Saved entries:
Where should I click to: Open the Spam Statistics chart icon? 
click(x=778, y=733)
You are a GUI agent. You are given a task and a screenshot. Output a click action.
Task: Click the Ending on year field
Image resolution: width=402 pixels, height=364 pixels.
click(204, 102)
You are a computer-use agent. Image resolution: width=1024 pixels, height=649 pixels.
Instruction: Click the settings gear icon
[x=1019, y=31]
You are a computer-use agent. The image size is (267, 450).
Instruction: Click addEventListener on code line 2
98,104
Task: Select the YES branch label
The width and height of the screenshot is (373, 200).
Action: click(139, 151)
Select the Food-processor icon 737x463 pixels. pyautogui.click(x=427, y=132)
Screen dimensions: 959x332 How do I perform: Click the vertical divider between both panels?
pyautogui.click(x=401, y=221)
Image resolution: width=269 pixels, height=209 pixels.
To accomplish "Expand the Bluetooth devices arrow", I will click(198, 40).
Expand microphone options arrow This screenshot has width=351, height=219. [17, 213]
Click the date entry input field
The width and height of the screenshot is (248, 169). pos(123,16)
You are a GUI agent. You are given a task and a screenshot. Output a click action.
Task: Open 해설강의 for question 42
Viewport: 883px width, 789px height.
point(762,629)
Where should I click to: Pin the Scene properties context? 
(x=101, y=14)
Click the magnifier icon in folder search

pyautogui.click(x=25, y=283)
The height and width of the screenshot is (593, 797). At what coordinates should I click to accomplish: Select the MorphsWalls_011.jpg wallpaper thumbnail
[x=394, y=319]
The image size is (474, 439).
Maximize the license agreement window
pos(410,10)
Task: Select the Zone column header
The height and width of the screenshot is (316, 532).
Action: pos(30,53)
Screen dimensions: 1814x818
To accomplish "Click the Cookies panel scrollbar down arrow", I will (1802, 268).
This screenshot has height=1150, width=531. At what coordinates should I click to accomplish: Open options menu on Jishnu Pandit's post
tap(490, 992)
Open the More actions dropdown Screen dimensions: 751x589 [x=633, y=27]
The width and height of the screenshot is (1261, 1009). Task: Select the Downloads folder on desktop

## Work to be completed
What is needed here is how many lines of the entries contain "Expand"; give that number alone.

## Answer section
2